Which in the case of browsers should always be decided for the user, rather than balanced. The browser is a user agent. It is running on the user's hardware.
Exactly. It's been clearly established that web extensions' code is more priveleged than a page code, as it should be. The amount of people going 'muh sesoority' in this thread is baffling.
In the current browser landscape I would think not. Firefox is no less secure than Chrome or Safari and both are subject to economic incentives. You could even argue these issues negatively relate to security as well.
One of the possible workarounds would be to just remove the damn header before it causes any further inconvenience. I think they do allow `webRequest` API usage in the store, don't they?

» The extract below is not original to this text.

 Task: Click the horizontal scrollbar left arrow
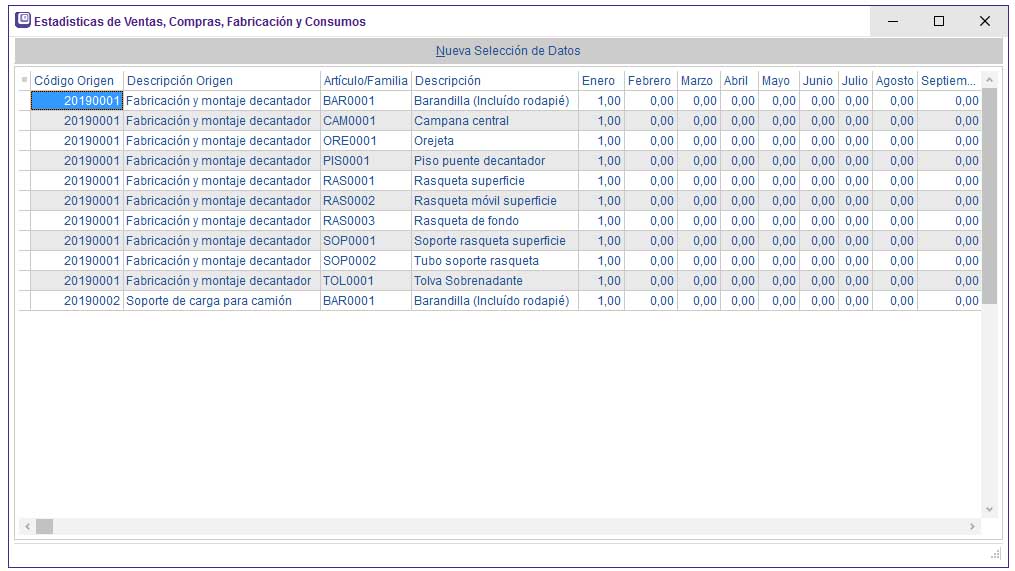click(x=27, y=526)
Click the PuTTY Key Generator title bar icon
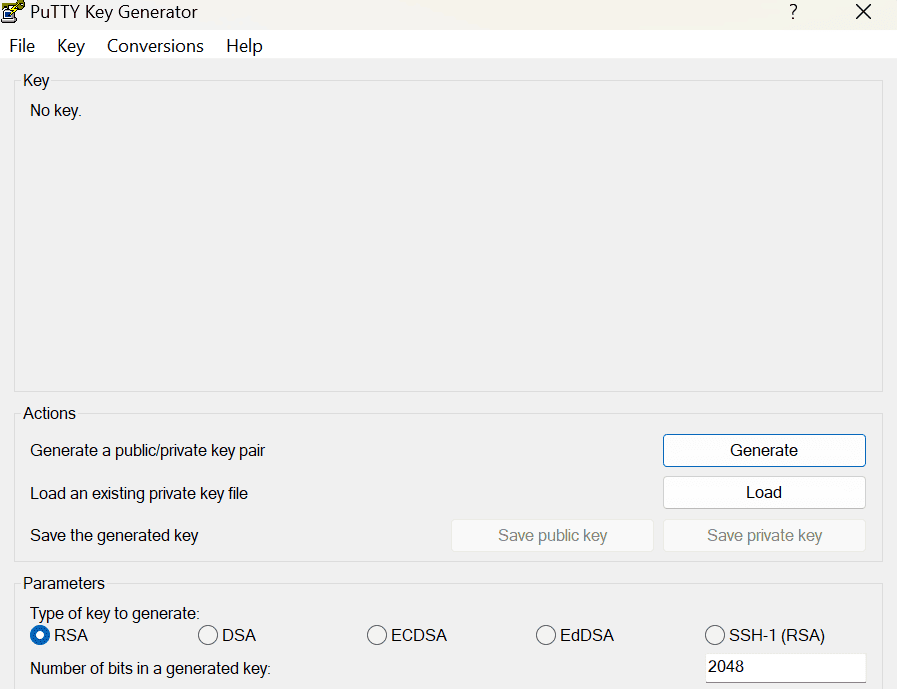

If you are using filter scripts, to block specific domains or script payloads, that extension can't load on a properly secured CSP page. And that page may be using CSP to protect throwing up ads... Or malware.
No, it's explained more in the issue. An extension is a part of the "User Agent". The CSP header in FF is almost seemingly arbitrarily applied to extensions.
Here is the 9 year old bug: https://bugzilla.mozilla.org/show_bug.cgi?id=1267027
And their extension store does not permit workarounds, even though they themselves have confirmed it's a bug.